Из разговора мне ясно, что мать должна упросить Карпушу написать письмо к сыну этой бабы. Мать обещает, еще раз заверяет, что исполнит обещанное, но, видно, бабе этой просить о чем‑нибудь не только не стеснительно, а преогромное удовольствие.
В хате перед отцом баба опять разыгрывает целую комедию в одном лице: просьбы, поклоны, лесть. О, это хитрющая баба! Она явно тщеславится своим искусством умасливать людей, заставить их служить себе. Ее ничуть не смущает, что она рябая, причем из тех рябых, о которых говорят: «На лице черти горох молотили».

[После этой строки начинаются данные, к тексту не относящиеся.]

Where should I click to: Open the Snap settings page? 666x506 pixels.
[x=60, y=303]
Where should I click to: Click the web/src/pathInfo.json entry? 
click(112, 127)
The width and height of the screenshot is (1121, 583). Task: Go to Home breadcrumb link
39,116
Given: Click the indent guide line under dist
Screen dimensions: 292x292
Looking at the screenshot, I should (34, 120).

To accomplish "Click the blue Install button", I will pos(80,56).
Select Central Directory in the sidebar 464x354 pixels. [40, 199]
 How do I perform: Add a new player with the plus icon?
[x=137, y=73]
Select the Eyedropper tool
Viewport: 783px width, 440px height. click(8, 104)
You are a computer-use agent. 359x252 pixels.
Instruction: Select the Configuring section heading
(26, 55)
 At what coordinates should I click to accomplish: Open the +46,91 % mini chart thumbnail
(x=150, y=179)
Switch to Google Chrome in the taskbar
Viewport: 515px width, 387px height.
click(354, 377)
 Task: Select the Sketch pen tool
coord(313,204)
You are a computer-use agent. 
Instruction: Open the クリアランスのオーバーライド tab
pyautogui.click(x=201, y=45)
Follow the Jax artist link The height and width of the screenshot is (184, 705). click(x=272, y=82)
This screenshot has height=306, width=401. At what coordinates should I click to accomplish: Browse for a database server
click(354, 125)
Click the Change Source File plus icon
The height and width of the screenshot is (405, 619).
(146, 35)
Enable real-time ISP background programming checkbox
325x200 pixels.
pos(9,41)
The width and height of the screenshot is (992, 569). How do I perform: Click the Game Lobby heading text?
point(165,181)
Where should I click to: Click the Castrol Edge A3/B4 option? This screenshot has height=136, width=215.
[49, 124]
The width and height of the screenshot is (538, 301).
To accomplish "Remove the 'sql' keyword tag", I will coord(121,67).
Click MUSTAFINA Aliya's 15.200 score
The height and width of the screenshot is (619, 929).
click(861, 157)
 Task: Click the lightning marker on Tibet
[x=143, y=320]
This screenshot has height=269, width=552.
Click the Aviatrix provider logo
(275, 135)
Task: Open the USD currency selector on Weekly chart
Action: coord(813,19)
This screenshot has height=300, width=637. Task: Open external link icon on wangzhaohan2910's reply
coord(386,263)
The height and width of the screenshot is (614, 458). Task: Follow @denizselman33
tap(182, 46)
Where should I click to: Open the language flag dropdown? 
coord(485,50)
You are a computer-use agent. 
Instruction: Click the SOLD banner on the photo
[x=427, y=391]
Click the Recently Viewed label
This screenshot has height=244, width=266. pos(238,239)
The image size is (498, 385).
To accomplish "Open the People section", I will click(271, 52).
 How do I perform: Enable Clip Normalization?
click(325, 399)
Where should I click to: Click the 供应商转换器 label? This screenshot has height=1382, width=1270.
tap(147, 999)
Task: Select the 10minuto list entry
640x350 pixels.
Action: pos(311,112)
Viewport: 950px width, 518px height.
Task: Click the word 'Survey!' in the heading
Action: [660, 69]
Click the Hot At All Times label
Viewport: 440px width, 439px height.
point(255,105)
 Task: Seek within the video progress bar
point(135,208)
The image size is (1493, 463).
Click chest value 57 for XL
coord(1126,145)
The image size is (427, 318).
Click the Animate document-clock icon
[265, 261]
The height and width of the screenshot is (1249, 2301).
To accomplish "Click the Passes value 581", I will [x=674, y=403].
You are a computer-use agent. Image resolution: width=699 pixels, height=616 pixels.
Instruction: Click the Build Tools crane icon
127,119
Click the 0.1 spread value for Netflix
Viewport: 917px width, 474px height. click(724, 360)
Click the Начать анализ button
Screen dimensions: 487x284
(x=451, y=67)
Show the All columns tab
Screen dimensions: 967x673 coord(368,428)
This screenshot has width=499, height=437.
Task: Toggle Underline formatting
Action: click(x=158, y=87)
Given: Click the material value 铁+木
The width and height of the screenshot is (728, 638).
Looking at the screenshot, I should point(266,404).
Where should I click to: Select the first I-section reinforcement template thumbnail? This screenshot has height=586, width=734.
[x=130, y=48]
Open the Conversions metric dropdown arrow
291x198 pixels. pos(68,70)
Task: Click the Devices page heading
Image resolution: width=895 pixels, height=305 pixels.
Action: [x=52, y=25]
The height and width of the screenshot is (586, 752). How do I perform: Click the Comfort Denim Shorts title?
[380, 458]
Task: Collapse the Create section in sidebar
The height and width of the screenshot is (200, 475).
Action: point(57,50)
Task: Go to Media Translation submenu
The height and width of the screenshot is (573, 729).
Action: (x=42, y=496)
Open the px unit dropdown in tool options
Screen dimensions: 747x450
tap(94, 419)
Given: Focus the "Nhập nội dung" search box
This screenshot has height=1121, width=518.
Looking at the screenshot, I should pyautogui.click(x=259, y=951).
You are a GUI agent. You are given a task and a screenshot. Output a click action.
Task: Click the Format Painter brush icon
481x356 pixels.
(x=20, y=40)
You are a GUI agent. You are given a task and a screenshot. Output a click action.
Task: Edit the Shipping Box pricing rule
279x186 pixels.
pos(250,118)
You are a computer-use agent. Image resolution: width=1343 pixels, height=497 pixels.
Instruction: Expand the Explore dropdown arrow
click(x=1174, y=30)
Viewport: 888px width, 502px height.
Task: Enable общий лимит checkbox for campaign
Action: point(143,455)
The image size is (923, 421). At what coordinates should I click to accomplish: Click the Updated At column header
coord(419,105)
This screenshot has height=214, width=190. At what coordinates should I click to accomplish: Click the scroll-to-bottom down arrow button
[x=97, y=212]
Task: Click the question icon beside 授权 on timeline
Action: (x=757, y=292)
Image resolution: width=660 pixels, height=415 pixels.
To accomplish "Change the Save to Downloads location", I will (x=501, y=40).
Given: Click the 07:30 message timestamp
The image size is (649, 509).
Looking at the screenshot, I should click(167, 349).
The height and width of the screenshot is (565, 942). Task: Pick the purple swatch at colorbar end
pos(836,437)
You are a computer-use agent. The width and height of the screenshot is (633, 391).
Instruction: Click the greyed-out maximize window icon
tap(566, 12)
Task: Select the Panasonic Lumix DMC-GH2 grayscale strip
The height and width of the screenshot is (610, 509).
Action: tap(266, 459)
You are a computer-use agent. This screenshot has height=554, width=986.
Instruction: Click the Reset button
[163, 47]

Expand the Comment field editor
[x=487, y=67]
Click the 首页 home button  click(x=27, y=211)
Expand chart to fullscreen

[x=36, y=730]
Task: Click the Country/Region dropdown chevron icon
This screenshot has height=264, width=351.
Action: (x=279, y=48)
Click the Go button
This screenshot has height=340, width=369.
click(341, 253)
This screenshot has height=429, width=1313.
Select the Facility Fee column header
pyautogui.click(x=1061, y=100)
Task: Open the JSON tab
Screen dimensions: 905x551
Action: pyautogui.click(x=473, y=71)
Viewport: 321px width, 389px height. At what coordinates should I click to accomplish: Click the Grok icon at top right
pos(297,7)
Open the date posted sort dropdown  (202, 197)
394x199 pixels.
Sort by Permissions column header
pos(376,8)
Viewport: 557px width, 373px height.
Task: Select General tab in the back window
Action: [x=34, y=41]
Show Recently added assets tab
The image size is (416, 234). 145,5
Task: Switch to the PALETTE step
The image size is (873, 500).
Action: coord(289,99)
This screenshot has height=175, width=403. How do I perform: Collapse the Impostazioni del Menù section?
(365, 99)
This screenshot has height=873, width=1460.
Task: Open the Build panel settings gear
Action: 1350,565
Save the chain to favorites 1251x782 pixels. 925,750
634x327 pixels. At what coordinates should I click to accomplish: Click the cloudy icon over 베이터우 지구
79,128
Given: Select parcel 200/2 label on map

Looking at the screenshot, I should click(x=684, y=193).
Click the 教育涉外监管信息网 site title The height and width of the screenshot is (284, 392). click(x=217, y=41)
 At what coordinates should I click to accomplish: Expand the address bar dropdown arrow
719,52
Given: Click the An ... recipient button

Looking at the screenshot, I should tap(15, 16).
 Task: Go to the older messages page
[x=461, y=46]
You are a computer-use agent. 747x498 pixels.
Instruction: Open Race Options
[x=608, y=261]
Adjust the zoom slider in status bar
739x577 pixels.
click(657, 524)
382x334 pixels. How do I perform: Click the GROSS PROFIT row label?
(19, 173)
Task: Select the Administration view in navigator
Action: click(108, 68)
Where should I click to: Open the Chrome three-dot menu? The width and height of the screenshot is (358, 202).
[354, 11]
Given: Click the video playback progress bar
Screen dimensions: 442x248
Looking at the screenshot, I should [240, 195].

Мать и баба остаются у порога, в узком пространстве между печью и окном. Они замерли и неподвижны, как стражи. В глубине комнаты, спиной привалясь к столу, стоит отец. Он исподлобья смотрит на эту хитрющую бабу, у которой добрый десяток разных подголосков в липком и ласковом, точно медом обволакивающем голосе. Отца, видно, забавляет комедия, разыгранная бабой.
— Ладно петь Лазаря! Не к батюшке пришла! — сводя темные брови к переносице, с напускной строгостью ворчит отец. Он пристукивает деревянной ногой, словно ставит комнезамовскую печать. Не поворчать, не выказать умеренную строгость, не помедлить для солидности — отцу никак нельзя. Нет, он себе цену не набивает. Ему нужно внушить уважение к самому акту письма, к грамоте. Эта хитрющая баба должна почувствовать, какая ей оказана честь!
Скуластое лицо отца — и не бритое, и но бородатое. Смуглые щеки, словно скудная пожня хвощом, оброслп темно–рыжеватой щетиной. Вислые, как у Тараса Шевченко, усы с палево–золотистыми проблесками — такими же, как на веках нашей Жучки. Отец, когда он трезвый, — вялый и неразговорчивый. Душа отца, точно колодец, и страшит, и манит меня. Вспоминаю, что то и дело ловлю жалостливый взгляд матери, украдкой направленный на отца. «Маешься оттого, что без бога живешь», — иной раз скажет она. «Ни на что не годен твой бог», — говорит отец. «А все же лучше, чем никакой», — тихо ответствует мать и, беря ухват, как бы с поклоном заглядывает в черный зев печи. Мне каягется, давно она там высматривает бога и уже в душе отчаялась его увидеть.